Moi, Jean-Daniel

Les aventures de Jean-Daniel, semaine 12

Quand j’étais enfant, mon héros préféré était Superman ! Bien sûr, je voulais être comme lui : grand, beau, fort et courageux.

Bien des années plus tard, j’ai appris à admirer chez lui d’autres qualités, comme sa générosité, son dévouement et sa compassion pour les « humains normaux ». Comme si, pour être grand, beau et fort, il avait fallu qu’il développe aussi, et peut-être d’abord, sa générosité, sa modestie et son amour pour les autres.

Elle est peut-être là la difficulté des humains « normaux ». A force d’être centrés sur soi, peut-être qu’on ratatine en qualité. Je suis bien placé pour le savoir, moi qui passe la plupart de mon temps seul. Et qu’est-ce qui nous ratatine le plus ? La peur ! Nos gouvernements le savent bien. Comme chômeur, l’épouvantail de la peur, je le vois souvent. Quand les autorités pressent sur ce bouton, on peut être certain que les gens vont réagir.

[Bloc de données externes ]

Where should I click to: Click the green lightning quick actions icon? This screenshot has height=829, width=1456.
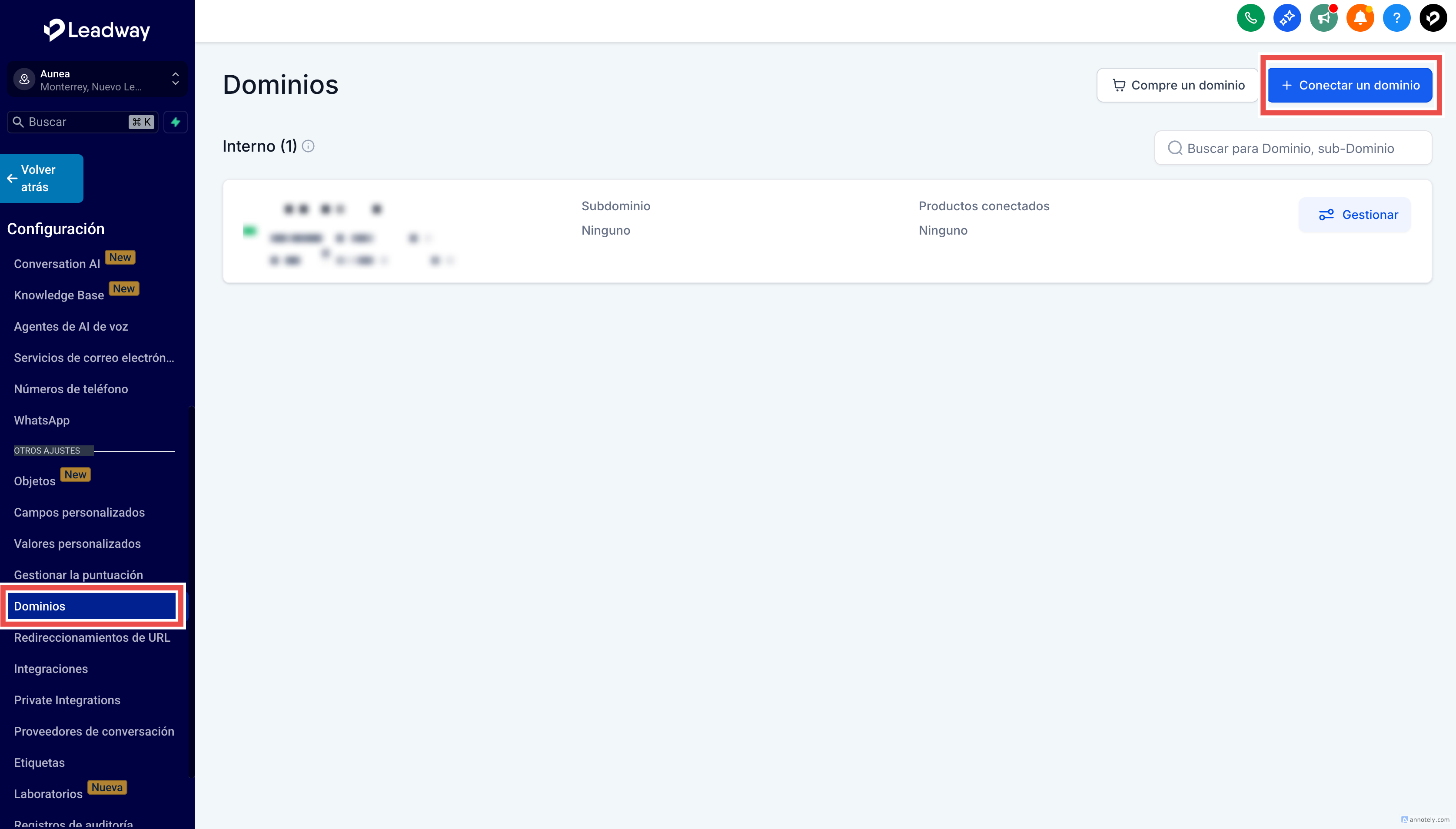(x=176, y=122)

Superman, lui, ne craint rien ! Sa force est là, mais ce qui lui donne cette force, à mon avis, c’est l’amour, sa foi en l’humanité, en ce qu’il y a de beau en nous. S’il n’avait pas cette foi, cette conviction qu’il vaut la peine de défendre ses valeurs qui lui sont chères, je crois qu’il ne pourrait pas accomplir tant de belles choses.

Je ne cherche pas à devenir un super héros, mais seulement à être bien. Le chômage, la solitude, la précarité, je ne me vois pas m’épanouir là-dedans, ni personne d’ailleurs. Pour en sortir, retrouver une vie qui me permette d’être bien dans ma peau, il me faut peut-être tourner mon regard dans une autre direction, et cette direction, à mon avis, c’est l’intérieur. Je crois que c’est en moi et pas ailleurs que je retrouverai la confiance en la vie, en l’avenir, cette foi qui, comme pour Superman, permet de déplacer des montagnes.